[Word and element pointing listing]

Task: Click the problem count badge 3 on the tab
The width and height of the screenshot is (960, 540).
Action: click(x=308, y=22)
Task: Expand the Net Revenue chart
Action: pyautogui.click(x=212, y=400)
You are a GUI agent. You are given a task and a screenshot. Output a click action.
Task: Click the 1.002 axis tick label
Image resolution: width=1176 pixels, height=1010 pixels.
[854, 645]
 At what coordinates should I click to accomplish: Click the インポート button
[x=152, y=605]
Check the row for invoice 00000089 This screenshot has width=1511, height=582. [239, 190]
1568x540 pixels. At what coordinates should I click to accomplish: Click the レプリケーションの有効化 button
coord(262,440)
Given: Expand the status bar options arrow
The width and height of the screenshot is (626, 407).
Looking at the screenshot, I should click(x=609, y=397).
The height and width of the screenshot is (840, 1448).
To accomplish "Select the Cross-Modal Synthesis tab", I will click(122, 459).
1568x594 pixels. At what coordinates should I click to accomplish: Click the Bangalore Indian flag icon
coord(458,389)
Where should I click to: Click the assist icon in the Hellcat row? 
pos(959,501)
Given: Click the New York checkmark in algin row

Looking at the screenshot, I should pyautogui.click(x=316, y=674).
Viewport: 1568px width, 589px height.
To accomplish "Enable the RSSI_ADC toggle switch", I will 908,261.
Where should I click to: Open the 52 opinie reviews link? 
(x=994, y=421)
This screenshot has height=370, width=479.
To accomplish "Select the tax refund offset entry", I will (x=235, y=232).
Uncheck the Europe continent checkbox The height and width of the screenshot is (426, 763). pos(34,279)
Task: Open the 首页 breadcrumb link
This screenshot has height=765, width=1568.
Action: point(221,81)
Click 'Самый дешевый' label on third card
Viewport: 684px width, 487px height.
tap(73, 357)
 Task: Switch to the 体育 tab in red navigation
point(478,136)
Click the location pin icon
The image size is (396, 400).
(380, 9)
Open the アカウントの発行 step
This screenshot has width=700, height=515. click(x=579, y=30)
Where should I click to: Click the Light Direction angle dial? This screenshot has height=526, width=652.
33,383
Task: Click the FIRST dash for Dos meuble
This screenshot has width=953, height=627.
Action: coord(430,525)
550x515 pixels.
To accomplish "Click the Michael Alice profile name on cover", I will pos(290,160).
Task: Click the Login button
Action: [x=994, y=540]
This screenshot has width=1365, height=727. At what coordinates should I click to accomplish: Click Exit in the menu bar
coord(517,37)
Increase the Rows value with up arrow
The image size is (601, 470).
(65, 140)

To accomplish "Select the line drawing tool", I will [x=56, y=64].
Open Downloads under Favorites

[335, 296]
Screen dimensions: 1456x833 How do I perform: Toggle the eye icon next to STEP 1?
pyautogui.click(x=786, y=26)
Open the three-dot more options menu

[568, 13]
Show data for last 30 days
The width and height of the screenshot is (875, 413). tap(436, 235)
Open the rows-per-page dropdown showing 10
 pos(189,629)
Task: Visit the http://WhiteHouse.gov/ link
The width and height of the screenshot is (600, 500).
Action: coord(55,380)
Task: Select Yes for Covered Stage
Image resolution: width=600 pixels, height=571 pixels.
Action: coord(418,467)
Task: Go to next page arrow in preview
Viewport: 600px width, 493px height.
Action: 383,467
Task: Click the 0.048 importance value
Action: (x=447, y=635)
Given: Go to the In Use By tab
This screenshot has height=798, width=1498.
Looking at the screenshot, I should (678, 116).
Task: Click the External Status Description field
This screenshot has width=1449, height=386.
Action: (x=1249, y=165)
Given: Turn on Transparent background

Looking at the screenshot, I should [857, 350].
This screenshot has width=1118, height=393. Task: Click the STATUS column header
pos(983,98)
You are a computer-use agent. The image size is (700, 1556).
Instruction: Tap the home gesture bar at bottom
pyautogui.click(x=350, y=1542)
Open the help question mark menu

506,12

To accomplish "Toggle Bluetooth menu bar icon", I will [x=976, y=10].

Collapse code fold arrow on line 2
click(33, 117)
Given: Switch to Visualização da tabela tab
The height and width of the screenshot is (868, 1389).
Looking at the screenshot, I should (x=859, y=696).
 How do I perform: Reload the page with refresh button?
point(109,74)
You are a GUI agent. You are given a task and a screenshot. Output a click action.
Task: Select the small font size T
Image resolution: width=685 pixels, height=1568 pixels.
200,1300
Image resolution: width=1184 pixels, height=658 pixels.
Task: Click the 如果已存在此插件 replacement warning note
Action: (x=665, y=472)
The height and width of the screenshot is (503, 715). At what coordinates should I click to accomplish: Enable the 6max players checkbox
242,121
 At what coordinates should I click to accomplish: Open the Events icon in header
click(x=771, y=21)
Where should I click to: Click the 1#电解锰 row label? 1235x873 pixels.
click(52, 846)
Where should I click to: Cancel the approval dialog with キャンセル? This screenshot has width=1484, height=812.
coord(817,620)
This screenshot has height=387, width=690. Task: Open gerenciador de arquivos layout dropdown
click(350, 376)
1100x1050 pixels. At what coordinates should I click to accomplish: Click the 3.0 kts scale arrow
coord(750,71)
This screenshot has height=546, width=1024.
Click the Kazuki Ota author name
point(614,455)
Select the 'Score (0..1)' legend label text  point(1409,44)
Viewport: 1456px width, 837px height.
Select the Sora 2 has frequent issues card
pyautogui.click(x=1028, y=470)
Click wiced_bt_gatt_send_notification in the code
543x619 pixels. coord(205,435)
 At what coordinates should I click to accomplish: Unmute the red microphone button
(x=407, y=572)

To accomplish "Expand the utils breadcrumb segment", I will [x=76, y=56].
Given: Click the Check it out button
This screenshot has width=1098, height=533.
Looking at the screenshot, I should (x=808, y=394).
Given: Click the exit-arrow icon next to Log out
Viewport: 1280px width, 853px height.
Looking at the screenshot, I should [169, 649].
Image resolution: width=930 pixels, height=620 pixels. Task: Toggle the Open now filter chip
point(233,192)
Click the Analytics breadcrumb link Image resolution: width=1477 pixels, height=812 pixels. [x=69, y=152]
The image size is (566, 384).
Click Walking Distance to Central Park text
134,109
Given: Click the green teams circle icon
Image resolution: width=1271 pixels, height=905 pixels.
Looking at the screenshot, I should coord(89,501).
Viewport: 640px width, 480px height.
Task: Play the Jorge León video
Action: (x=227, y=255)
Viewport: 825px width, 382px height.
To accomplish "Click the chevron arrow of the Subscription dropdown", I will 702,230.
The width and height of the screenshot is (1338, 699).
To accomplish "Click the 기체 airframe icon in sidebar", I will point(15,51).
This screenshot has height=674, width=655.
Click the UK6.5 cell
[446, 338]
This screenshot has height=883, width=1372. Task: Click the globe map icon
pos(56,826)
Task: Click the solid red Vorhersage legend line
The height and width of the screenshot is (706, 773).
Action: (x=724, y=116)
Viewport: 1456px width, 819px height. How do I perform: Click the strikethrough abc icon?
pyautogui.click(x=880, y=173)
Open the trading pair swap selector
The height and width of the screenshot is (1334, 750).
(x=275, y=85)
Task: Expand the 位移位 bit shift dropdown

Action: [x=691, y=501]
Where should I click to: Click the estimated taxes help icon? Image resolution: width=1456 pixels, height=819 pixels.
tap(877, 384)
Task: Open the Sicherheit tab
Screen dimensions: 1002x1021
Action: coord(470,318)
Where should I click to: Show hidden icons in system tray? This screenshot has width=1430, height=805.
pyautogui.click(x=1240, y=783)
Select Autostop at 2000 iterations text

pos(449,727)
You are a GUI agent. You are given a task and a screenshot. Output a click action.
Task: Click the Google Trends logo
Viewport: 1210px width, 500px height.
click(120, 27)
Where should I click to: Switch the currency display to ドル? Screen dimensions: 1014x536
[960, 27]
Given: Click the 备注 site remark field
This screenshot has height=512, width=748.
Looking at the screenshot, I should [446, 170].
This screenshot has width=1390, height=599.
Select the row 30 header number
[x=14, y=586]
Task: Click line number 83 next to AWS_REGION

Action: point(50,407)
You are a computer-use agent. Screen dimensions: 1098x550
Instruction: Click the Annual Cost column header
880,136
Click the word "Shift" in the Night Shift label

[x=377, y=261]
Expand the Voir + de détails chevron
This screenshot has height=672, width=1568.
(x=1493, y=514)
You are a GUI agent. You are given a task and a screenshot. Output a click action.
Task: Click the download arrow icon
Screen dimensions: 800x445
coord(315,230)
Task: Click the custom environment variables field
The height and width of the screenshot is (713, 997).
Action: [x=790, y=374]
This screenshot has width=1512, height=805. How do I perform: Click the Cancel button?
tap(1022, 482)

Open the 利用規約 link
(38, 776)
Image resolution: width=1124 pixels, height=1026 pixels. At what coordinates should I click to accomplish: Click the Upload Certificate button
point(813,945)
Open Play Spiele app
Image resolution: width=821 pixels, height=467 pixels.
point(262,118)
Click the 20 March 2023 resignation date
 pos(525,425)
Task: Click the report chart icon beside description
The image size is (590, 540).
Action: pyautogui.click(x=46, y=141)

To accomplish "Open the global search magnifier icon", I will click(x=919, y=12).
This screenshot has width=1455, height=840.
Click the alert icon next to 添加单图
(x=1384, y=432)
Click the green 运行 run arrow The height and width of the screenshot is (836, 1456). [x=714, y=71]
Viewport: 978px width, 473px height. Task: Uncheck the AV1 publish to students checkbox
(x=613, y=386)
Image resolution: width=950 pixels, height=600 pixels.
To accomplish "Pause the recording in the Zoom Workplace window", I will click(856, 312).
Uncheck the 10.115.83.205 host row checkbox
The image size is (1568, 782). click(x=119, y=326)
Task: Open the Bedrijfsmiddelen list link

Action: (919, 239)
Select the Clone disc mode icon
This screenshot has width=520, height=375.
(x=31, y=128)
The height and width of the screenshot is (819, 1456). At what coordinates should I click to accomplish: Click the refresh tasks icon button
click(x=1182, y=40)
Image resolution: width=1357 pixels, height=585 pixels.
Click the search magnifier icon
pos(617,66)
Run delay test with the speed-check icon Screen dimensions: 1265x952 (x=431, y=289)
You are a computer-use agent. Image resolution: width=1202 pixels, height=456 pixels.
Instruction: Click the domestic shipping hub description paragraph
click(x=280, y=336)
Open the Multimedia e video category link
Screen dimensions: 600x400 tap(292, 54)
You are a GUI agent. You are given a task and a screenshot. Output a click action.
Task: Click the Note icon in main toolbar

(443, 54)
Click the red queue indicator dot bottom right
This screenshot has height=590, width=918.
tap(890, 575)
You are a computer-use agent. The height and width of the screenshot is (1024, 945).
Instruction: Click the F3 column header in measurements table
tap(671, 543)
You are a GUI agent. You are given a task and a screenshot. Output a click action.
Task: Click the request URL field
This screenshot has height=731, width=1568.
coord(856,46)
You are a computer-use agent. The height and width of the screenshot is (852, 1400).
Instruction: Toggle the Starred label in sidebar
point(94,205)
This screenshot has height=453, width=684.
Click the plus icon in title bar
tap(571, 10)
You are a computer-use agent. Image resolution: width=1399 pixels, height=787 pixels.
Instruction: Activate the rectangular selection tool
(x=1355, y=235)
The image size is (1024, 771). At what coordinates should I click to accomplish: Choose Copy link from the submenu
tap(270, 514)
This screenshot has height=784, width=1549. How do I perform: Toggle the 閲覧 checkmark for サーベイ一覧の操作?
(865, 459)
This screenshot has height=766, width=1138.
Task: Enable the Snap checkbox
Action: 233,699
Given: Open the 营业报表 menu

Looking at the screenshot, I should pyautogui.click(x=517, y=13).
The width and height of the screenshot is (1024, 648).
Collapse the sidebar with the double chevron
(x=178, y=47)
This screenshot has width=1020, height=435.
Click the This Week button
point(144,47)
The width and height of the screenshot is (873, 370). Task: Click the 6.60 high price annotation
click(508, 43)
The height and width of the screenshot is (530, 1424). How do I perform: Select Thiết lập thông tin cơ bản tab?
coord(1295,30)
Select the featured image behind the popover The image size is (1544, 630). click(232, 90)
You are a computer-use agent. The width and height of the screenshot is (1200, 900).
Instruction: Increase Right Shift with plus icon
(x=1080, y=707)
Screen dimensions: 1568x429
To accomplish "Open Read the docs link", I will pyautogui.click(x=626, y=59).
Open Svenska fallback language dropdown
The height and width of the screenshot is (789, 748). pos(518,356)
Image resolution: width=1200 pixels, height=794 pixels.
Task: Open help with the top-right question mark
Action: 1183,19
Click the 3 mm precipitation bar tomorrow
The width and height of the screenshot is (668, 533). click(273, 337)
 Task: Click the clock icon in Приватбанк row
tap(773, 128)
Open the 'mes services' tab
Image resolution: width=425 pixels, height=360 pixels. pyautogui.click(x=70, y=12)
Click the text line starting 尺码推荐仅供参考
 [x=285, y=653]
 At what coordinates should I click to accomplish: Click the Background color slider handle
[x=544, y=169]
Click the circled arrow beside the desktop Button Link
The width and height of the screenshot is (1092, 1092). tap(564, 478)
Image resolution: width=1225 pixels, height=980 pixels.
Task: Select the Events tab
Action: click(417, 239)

→ **TO DO**
Rewrite the listing from the line with "Given: Click the 备注 site remark field" up to and including the line with "Action: point(50,407)", changing "remark field" to "comment box" and leaving everything else as it is.

→ **COMPLETE ANSWER**
Given: Click the 备注 site comment box
This screenshot has height=512, width=748.
Looking at the screenshot, I should [446, 170].
This screenshot has width=1390, height=599.
Select the row 30 header number
[x=14, y=586]
Task: Click line number 83 next to AWS_REGION

Action: point(50,407)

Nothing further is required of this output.